If that’s not resurrection, I don’t know what is. The mainline might look a little bit fragile right now, and maybe fragility is exactly what resurrection requires. God’s favorite raw material has always been dust, after all. Things that look dead. Situations where hope seems foolish.
So no, the mainline isn’t dead. It’s practicing resurrection.
And I’m here for it.
Pew Research Center, “Decline of Christianity in the U.S. Has Slowed, May Have Leveled Off,” February 26, 2025.
Religion Unplugged, “Just How Bad Is Denominational Decline?” June 12, 2023.
Graphs About Religion, “The Remnant: Inside the World of Young Mainline Protestants,” 2024.
Public Religion Research Institute, “Clergy and Congregations in a Time of Transformation,” 2023.
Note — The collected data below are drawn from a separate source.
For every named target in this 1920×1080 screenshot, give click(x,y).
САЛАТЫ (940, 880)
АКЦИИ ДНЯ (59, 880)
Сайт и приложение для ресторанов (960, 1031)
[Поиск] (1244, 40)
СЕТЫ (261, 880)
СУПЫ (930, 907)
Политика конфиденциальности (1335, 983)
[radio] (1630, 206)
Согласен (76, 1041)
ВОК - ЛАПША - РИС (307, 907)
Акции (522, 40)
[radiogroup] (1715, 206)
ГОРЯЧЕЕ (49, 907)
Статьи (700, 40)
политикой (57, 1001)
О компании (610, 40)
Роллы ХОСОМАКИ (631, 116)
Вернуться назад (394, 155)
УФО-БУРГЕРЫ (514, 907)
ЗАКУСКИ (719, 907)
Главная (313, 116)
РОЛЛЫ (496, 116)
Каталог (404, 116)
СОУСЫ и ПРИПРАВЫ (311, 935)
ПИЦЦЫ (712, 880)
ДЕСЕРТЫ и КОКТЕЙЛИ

Thank you for this, Reverend! It was beautiful and hopeful and true -- like poetry you can stand on. :-) What strikes me also is that your whole article can apply just the same to the Catholic church (which I belong to), with really only one change: Instead of "continuing" down the road of radical inclusion, we have to start heading down that road. You guys are ahead on that path, and thank you for lighting the way.
Lasting revival. The church became more interested in numbers and less interested in changing lives and challenging beliefs.